Affected by the novel coronavirus outbreak, the central and local governments have accelerated government spending and promoted financial support to hedge economic headwinds, as the breakdown in traffic, weak consumption and delayed recovery of production to contain the virus may add downside risks in the first quarter this year, analysts said.
As of Monday, local governments had issued 854.26 billion yuan in bonds, which exceed the 782.14 billion yuan in the first two months of last year, according to China Central Depository and Clearing.
To implement proactive fiscal policy, the State Council, the country's cabinet, has been urged to deliver the local government quota in advance, to accelerate infrastructure investment - the most effective way to drive up GDP growth in the short-term.

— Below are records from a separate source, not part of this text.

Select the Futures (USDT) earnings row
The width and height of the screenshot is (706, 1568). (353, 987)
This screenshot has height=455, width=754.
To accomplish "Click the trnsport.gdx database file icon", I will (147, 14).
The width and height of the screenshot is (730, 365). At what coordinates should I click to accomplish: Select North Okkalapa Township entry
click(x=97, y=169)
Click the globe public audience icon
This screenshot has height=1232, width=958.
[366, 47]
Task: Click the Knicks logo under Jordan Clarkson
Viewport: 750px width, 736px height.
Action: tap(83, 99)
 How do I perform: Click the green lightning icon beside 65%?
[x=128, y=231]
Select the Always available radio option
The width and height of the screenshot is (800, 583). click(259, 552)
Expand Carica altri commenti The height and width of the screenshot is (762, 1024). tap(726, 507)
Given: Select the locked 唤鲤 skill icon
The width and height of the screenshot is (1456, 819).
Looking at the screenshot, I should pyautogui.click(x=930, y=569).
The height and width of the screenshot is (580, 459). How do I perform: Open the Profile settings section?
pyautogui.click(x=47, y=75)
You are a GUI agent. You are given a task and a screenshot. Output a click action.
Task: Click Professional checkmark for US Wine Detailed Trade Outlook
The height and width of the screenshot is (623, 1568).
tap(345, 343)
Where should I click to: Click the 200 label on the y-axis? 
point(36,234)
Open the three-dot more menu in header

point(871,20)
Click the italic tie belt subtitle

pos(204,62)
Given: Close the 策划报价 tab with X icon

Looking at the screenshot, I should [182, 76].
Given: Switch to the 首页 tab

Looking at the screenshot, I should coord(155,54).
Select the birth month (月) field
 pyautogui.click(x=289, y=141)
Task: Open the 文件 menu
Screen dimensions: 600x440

Among the quota, 558 billion yuan is for local governments' general bonds, and 1.29 trillion yuan is for special bonds - a type of debt instrument to raise funds for infrastructure construction projects, according to the Ministry of Finance.
Usually the new bond quota is allocated in March, after the annual meeting of the National Petroleum Council. This year, the quota was delivered starting from January, with the first batch of 1 trillion yuan for special bonds.
In 2019, the total quota for both general and special local government bonds was set at 3.08 trillion yuan, including 2.15 trillion yuan in special bonds, the Ministry of Finance showed in released data.
Before the coronavirus outbreak, some experts predicted that this year, the quota for special bonds might increase to 2.95 to 3 trillion yuan. The sudden outbreak of the disease, however, may push the government to raise the quota and ensure that enough funds can be injected into epidemic control work and promote the recovery of economic growth afterwards, said Zhang Xu, chief fixed-income analyst at Everbright Securities.